DATA EXCERPTS START

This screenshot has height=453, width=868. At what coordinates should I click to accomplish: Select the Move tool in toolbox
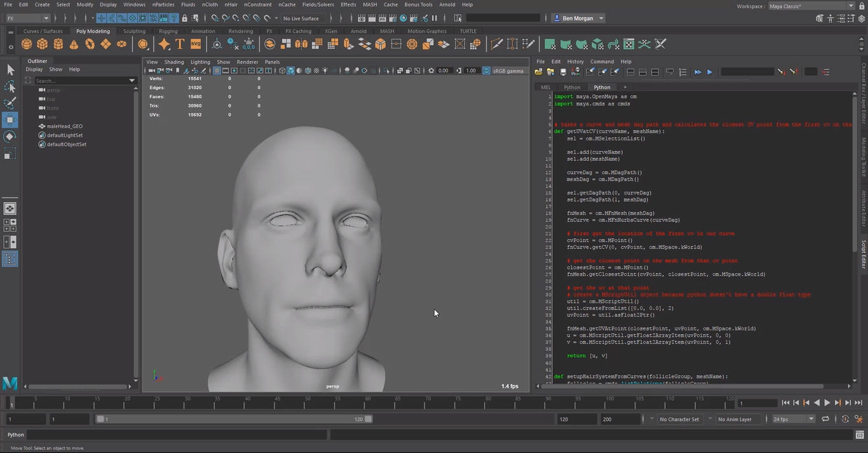[x=10, y=119]
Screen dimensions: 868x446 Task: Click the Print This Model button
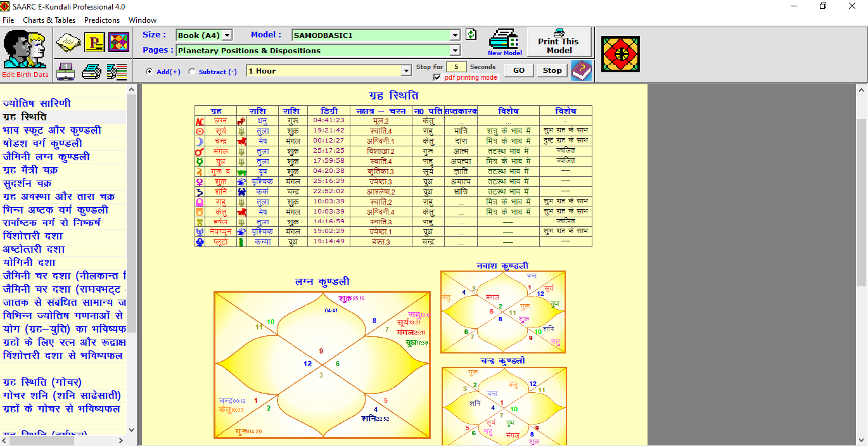click(x=559, y=42)
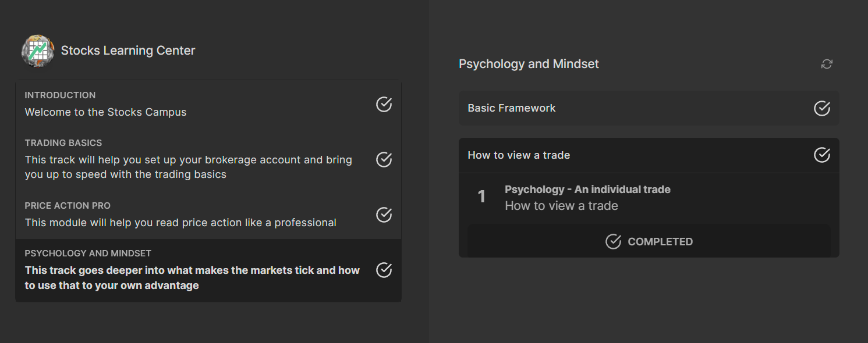The height and width of the screenshot is (343, 868).
Task: Click the Introduction completed checkmark icon
Action: (384, 104)
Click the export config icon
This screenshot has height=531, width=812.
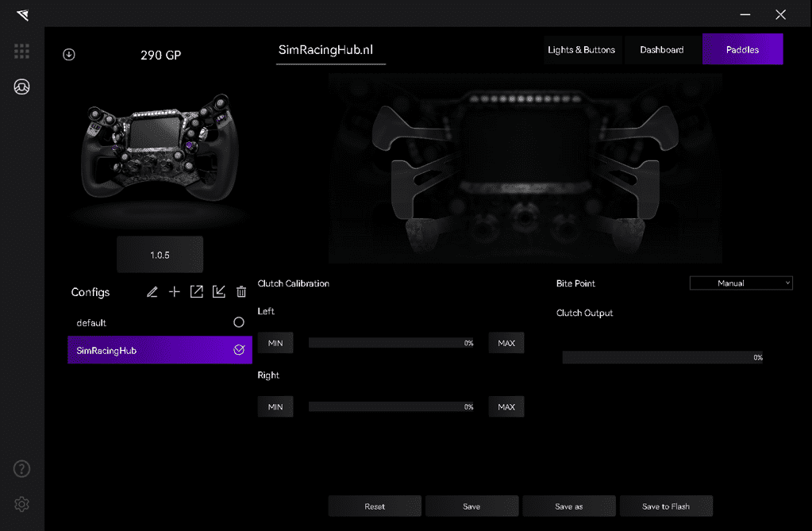(x=197, y=292)
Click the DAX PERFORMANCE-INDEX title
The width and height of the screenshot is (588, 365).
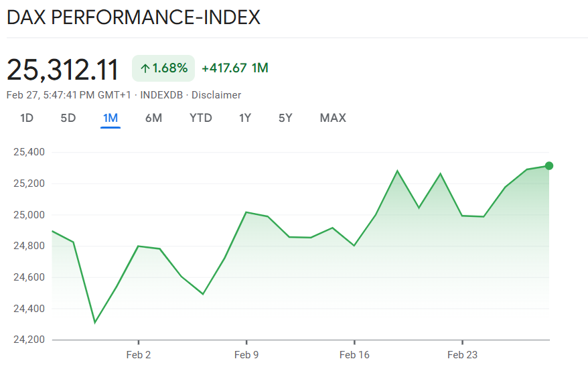click(x=133, y=18)
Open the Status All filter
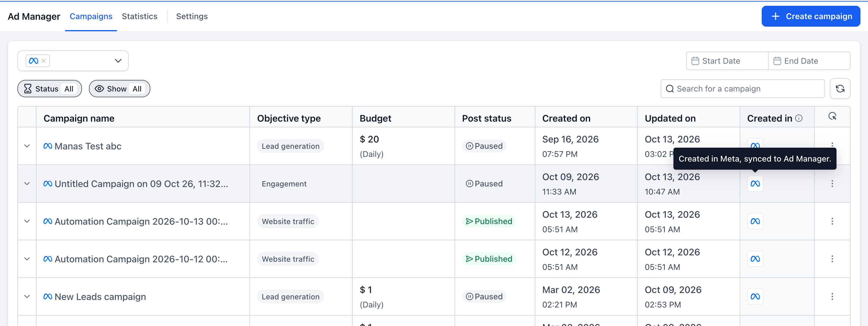 pos(50,89)
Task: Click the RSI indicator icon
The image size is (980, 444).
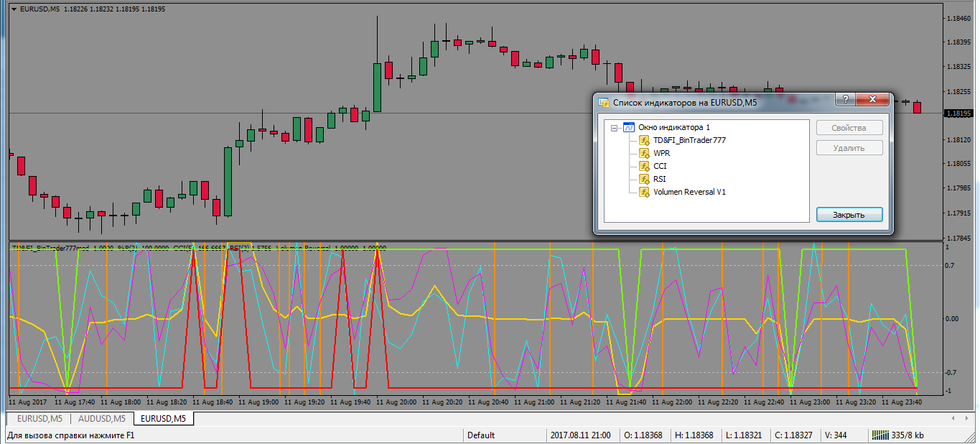Action: point(644,180)
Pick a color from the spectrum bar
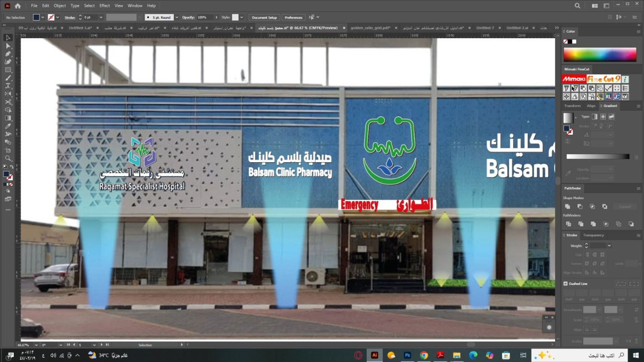This screenshot has width=644, height=362. tap(599, 54)
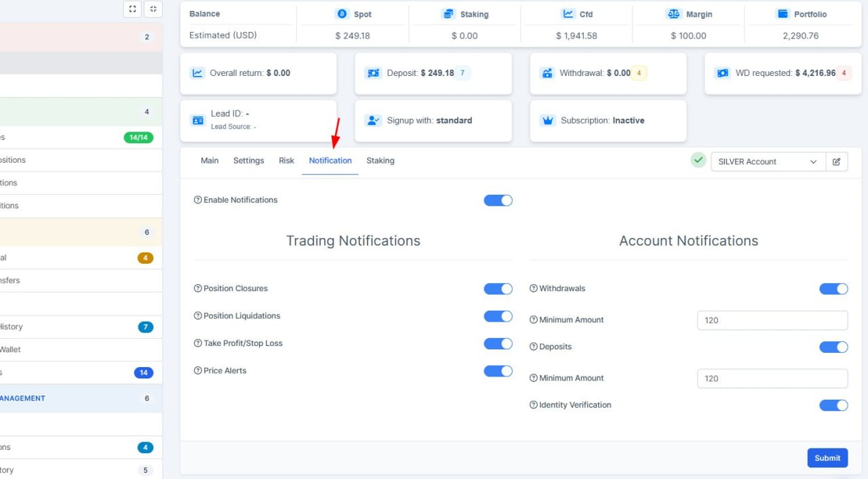The width and height of the screenshot is (868, 479).
Task: Open the Deposit count badge 7
Action: [x=462, y=73]
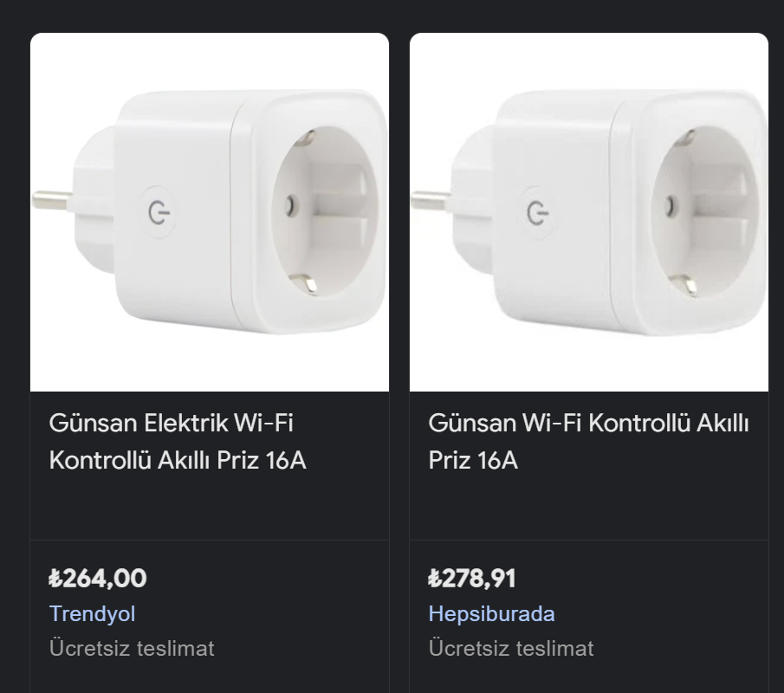Click the metal pin of the right plug
The height and width of the screenshot is (693, 784).
coord(431,201)
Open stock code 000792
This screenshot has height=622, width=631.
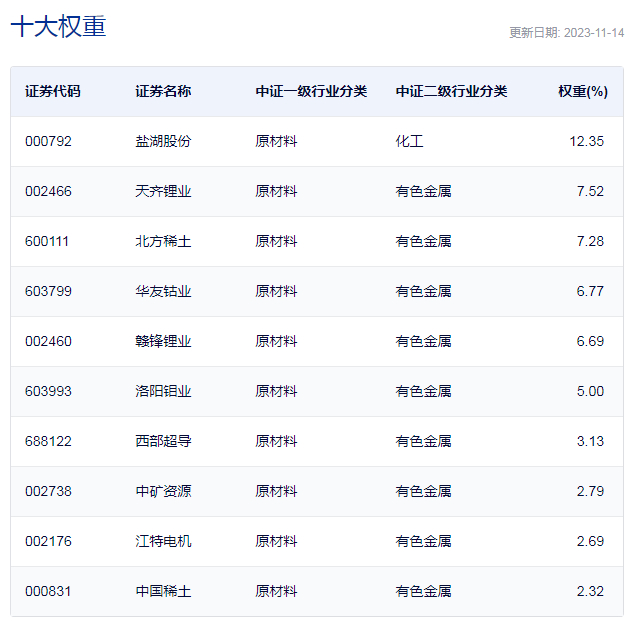pyautogui.click(x=48, y=141)
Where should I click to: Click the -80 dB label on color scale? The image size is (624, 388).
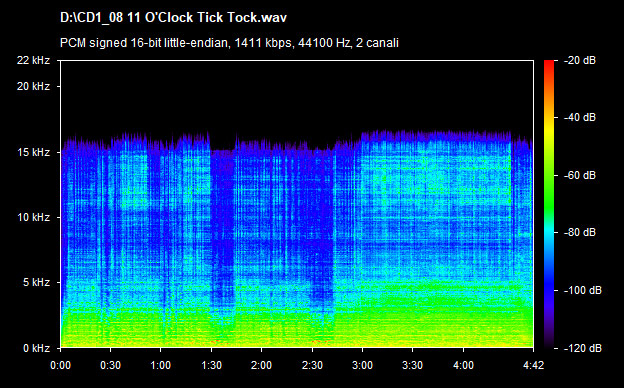tap(580, 232)
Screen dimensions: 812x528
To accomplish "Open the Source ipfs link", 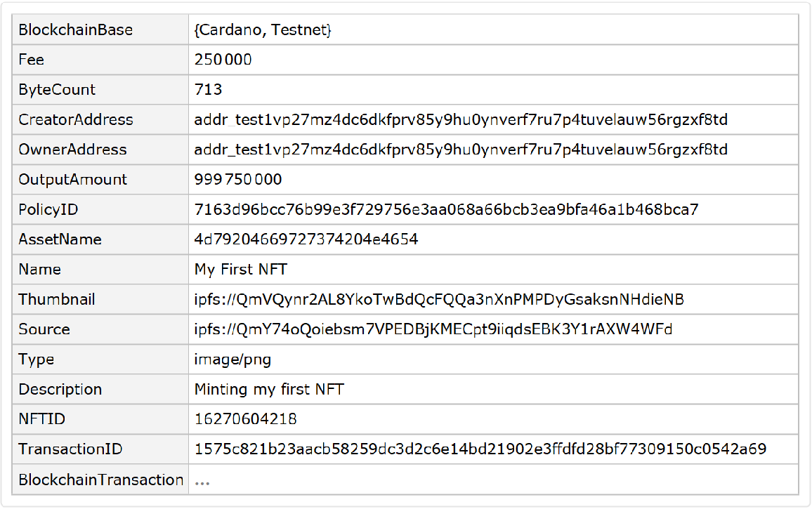I will 433,329.
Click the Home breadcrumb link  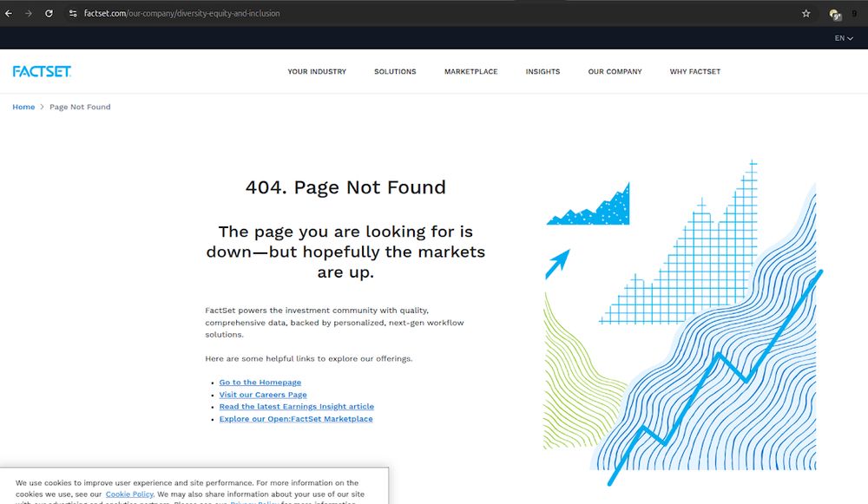point(23,107)
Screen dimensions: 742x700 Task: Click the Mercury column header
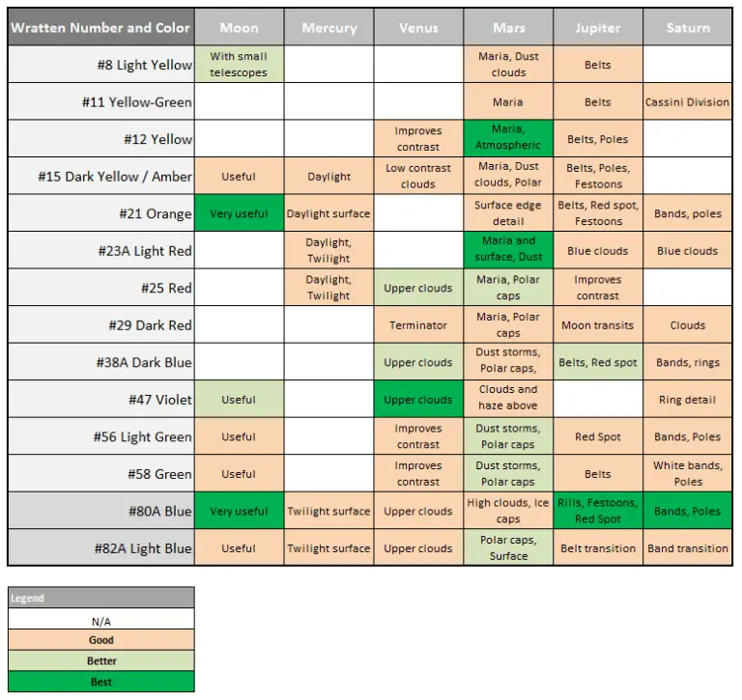coord(328,28)
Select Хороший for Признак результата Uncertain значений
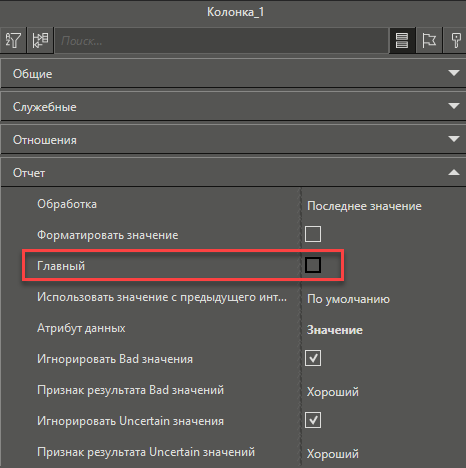 333,454
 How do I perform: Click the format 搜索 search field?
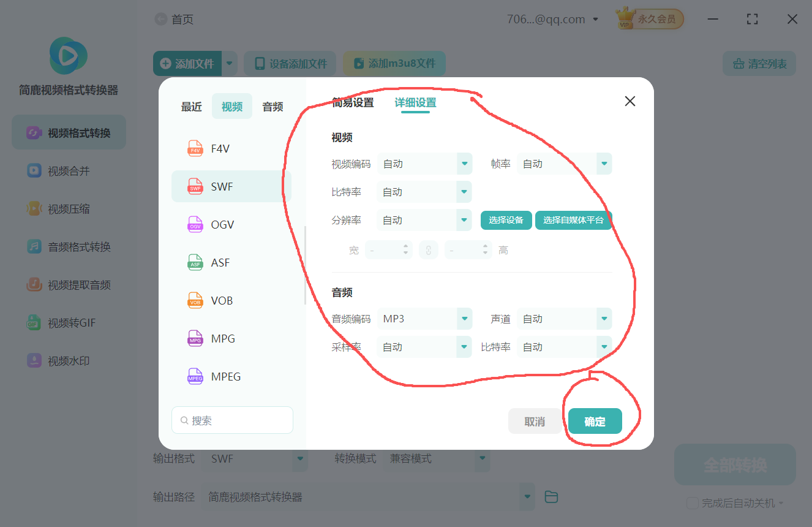pyautogui.click(x=232, y=420)
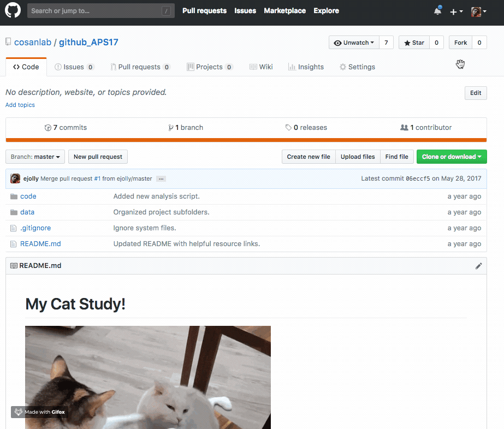The image size is (504, 429).
Task: Open the Settings tab
Action: point(357,67)
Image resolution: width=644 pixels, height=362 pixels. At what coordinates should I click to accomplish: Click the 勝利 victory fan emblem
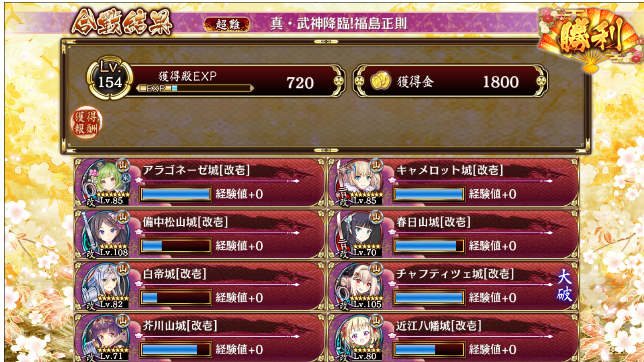click(591, 38)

DATA EXCERPTS END

REQUIREMENT -> What is needed is an exact repeat of the lines from the one containing "Image resolution: width=644" through the last line of the records above, both included, with pictures left out.

SOLUTION TO THIS PROBLEM ->
Image resolution: width=644 pixels, height=362 pixels. At what coordinates should I click to accomplish: Click the 勝利 victory fan emblem
click(591, 38)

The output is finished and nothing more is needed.